EmbeddingGemma on ShareAI: 300M Multilingual Embeddings

EmbeddingGemma is now on ShareAI

We’re announcing that EmbeddingGemma, Google’s compact open embedding model, is now available on ShareAI.

At 300 million parameters, EmbeddingGemma delivers state-of-the-art performance for its size. It’s built from Gemma 3 with T5Gemma initialization and uses the same research and technology behind the Gemini models. The model produces vector representations of text, making it well-suited for search and retrieval tasks, including classification, clustering, and semantic similarity. It was trained with data in 100+ spoken languages.

Why it matters

The model’s small size and on-device focus make it practical to deploy in environments with limited resources—mobile phones, laptops, or desktops—democratizing access to state-of-the-art AI models and fostering innovation for everyone.

Benchmark

Training dataset

EmbeddingGemma was trained with data in 100+ spoken languages.

Web documents
A diverse collection of web text ensures exposure to broad linguistic styles, topics, and vocabulary.
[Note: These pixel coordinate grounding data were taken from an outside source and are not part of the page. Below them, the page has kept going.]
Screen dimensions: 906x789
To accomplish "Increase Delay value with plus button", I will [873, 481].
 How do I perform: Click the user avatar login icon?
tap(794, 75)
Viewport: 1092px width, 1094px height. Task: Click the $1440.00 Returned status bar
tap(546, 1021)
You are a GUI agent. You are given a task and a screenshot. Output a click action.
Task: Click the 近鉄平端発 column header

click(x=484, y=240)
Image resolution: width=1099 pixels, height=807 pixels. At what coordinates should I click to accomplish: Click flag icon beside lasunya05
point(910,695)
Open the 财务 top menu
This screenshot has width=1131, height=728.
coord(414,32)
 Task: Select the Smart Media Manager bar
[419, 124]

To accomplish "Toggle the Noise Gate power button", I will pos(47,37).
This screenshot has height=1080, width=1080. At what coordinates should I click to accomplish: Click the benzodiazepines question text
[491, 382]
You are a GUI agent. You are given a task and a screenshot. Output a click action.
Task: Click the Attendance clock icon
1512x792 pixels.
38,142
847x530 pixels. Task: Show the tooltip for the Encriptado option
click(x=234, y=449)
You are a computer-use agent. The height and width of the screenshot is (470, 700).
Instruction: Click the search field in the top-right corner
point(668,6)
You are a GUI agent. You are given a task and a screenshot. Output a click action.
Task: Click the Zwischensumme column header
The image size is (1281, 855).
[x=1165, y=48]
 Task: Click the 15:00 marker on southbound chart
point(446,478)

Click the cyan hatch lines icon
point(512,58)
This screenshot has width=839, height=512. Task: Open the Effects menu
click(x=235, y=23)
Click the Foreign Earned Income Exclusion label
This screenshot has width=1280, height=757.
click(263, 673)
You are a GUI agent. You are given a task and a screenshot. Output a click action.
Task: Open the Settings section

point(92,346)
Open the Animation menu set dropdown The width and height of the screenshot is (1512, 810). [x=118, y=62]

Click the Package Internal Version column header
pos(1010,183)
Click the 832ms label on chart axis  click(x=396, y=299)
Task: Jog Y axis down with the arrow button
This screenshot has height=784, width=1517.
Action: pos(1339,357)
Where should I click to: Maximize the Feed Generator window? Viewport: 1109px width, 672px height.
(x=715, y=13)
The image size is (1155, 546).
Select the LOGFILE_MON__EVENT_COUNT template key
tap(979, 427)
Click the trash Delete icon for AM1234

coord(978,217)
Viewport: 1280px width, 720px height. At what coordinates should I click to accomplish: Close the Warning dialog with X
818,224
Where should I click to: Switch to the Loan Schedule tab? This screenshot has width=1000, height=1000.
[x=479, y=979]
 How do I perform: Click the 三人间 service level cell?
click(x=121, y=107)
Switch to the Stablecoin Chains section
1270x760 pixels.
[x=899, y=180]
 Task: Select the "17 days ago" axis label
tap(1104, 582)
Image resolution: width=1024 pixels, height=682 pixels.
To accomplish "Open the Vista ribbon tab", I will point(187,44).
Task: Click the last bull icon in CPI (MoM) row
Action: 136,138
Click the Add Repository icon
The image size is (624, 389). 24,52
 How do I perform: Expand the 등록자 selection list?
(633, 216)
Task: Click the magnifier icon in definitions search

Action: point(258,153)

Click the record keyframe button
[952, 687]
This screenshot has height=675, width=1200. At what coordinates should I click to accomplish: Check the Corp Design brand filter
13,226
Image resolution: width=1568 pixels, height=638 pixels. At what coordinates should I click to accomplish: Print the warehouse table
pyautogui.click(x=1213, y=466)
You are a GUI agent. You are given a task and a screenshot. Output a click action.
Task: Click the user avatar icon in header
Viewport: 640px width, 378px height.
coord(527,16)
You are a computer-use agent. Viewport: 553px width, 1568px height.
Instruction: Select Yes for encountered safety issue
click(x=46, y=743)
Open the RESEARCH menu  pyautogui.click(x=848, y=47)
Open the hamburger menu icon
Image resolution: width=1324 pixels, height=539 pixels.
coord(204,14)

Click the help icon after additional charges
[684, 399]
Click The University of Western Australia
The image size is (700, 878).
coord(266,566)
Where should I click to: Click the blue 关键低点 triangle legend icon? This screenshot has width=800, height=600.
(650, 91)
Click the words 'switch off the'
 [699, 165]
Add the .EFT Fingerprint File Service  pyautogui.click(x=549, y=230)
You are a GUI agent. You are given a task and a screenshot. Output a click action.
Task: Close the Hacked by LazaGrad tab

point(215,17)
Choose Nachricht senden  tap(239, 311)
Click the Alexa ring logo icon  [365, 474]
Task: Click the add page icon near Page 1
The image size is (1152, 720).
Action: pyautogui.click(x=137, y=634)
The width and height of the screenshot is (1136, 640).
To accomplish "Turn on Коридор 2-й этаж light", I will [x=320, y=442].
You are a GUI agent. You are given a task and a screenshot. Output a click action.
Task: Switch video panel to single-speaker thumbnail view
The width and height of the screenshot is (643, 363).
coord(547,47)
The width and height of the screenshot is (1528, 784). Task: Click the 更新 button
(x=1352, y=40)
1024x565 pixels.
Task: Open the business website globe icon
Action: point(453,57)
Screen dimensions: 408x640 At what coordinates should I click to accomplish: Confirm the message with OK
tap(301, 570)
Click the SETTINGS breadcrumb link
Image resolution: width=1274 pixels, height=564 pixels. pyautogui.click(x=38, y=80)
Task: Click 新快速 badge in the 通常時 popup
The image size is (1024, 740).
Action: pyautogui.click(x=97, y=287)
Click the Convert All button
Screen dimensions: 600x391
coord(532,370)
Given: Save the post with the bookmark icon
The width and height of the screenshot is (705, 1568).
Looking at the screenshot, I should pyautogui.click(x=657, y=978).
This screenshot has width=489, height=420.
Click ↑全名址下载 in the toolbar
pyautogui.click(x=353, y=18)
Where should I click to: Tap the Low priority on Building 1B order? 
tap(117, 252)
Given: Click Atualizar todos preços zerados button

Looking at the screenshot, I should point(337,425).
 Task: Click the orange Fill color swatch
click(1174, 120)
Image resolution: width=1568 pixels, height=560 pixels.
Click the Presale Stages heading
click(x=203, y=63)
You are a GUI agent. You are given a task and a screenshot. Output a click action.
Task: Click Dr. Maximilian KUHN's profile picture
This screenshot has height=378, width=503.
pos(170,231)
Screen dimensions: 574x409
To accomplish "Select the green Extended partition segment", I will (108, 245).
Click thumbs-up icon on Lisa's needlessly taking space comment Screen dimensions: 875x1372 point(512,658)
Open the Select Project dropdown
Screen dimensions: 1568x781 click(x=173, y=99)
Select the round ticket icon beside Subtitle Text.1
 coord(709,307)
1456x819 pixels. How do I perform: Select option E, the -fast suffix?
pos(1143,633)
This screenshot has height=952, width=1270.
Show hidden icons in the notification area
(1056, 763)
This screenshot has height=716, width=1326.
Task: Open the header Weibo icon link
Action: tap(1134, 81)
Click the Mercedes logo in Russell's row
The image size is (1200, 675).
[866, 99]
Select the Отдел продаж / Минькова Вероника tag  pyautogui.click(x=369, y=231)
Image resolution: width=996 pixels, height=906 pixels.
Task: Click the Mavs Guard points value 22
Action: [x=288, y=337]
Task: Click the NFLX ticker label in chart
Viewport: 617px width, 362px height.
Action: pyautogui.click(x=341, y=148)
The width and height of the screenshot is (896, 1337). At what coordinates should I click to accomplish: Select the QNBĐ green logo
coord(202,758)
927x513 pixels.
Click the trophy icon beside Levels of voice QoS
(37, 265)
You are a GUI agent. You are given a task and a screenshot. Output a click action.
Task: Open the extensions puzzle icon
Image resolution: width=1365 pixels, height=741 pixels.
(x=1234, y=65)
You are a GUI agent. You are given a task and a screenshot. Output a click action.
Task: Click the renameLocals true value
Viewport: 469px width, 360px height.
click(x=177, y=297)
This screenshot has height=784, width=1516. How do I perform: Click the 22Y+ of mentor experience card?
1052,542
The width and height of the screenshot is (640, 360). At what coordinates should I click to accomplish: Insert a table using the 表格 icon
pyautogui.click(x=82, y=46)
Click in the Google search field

The dataset includes content in 100+ languages.
Code and technical documents
Including programming languages and specialized scientific content helps the model learn structure and patterns that improve understanding of code and technical questions.
Synthetic and task-specific data
Curated synthetic data teaches specific skills for information retrieval, classification, and sentiment analysis, fine-tuning performance for common embedding applications.

This combination of diverse sources is crucial for a powerful multilingual embedding model that can handle a wide range of tasks and data formats.

What you can build

Use EmbeddingGemma for search and retrieval, semantic similarity, classification pipelines, and clustering—especially when you need high-quality embeddings that can run on constrained devices.